Il titolo è innocente, ma le pagine, debitamente avvelenate, lo saranno
molto meno. E il risultato sarà una beffa atroce. La perfida Caterina
invia infatti il libro a Enrico di Navarra prima di una caccia, ma il
Re lo nota mentre il rivale è assente, se ne impossessa e comincia a
sfogliarlo febbrilmente, inumidendosi il dito perché le pagine «si sono
attaccate l’una all’altra». È, la sua, una inconsapevole bulimia di
morte: «Ne ho già lette cinquanta pagine, cioè le divoro», dice di lì a
poco al fratello, mentre si rimpinza di veleno. Le esigenze narrative
di Dumas sono molto diverse da quelle delle Mille e una notte , ma la
morale è sempre quella.
Il libro che uccide continua la sua strada nella letteratura scegliendo
percorsi del tutto autonomi, indifferente ai personaggi che incontra di
volta in volta. Si trova a proprio agio nell’immensa biblioteca del
Nome della rosa , e anzi l’abbazia inventata da Umberto Eco gli dà modo
di scatenarsi. Le sue pagine tossiche provocano una strage, ma questa
volta lo scopo è quello di custodire il segreto, non di rivelarlo.
Nessuno deve leggere, e non ci riuscirà nemmeno Guglielmo da
Baskerville, che pure sembra aver letto tutti i libri. Il veleno è
stato infiltrato nel volume aristotelico della Poetica dedicato al
riso, un libro perduto, che non è giunto fino a noi. Il suo ultimo
bagliore è nel rogo che avvolge biblioteca e abbazia, alla fine del
romanzo.
Il libro che uccide è una meravigliosa arma letale. Al suo fascino non
si resiste. E ha tanti volti: per esempio quello del Necronomicon
inventato da Lovecraft, oppure quello del romanzo dal beffardo e
autodistruttivo titolo Senza titolo , emblema di tutte le avanguardie e
di tutti i testi troppo cerebrali, che nessuno riesce a leggere senza
provare malori d’ogni genere dopo le prime pagine. Compare nell’
Informazione di Martin Amis, e ha una sua grandezza irresistibile e
beffarda, come tema portante nella vicenda dei due scrittori divisi dal
successo noncurante dell’uno, e dal fallimento invidioso dell’altro.

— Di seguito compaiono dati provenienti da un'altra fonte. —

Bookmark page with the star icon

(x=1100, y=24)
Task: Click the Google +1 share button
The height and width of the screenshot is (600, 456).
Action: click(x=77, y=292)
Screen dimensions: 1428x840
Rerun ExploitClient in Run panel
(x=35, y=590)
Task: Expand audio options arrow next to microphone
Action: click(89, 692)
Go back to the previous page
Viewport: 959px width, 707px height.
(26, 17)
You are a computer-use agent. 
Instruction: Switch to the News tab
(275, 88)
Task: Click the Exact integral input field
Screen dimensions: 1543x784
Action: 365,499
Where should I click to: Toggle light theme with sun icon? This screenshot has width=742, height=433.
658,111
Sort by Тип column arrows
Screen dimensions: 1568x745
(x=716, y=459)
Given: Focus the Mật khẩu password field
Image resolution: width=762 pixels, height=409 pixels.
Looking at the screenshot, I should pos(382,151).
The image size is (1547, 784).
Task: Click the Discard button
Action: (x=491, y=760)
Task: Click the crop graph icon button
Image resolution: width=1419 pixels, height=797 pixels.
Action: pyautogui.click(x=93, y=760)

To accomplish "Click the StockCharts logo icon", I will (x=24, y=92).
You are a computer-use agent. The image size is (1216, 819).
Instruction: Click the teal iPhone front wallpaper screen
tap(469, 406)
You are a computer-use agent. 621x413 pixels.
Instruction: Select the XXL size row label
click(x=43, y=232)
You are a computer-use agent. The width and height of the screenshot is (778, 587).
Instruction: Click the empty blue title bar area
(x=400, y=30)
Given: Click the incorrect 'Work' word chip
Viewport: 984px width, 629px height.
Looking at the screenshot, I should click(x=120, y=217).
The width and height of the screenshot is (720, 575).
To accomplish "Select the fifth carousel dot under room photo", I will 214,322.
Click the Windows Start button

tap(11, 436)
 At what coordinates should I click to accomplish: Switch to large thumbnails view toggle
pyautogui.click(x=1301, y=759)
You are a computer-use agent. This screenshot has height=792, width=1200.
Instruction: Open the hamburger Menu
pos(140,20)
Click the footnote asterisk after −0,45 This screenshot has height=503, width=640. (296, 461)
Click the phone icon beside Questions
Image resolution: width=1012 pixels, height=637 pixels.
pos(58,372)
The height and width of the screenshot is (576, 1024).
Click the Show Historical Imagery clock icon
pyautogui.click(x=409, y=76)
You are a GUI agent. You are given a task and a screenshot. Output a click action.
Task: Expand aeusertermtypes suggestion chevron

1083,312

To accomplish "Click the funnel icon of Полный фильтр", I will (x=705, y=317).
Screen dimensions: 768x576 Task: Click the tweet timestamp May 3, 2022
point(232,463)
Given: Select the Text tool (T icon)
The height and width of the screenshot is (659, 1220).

L’idea sembra proprio rimandare, non senza intenti parodistici, alla
leggenda tutta letteraria creata alla fine degli Anni Venti del secolo
scorso dallo scrittore americano padre del gotico fantastico, e col
tempo diventato oggetto di culto fra gli amanti del genere. Molti si
sono convinti che il Necronomicon (ovvero il libro dei nomi dei morti)
esista davvero, e qualcuno ha ovviamente provato a scriverlo e
pubblicarlo. Secondo Lovecraft l’autore sarebbe però un certo Abdul
Alhazred, poeta folle di Sana’a, capitale dello Yemen, vissuto
nell’VIII secolo. Lovecraft prese spunto da un’opera di Robert William
Chambers, scrittore newyorkese morto nel 1933, che si intitolava Il re
in giallo. È un’antologia di racconti brevi che gravitano intorno a un
libro terribile, in grado di condurre alla pazzia chi lo legge.
Messa in questi termini la faccenda sembra davvero spaventosa: ma se ci
allontaniamo un poco dalle fiamme infernali o dall’odore di arsenico,
dobbiamo ammettere che sono innumerevoli i libri in grado di portare i
lettori, se non alla pazzia e alla morte, a un notevole grado di
esasperazione. Come sa bene Martin Amis.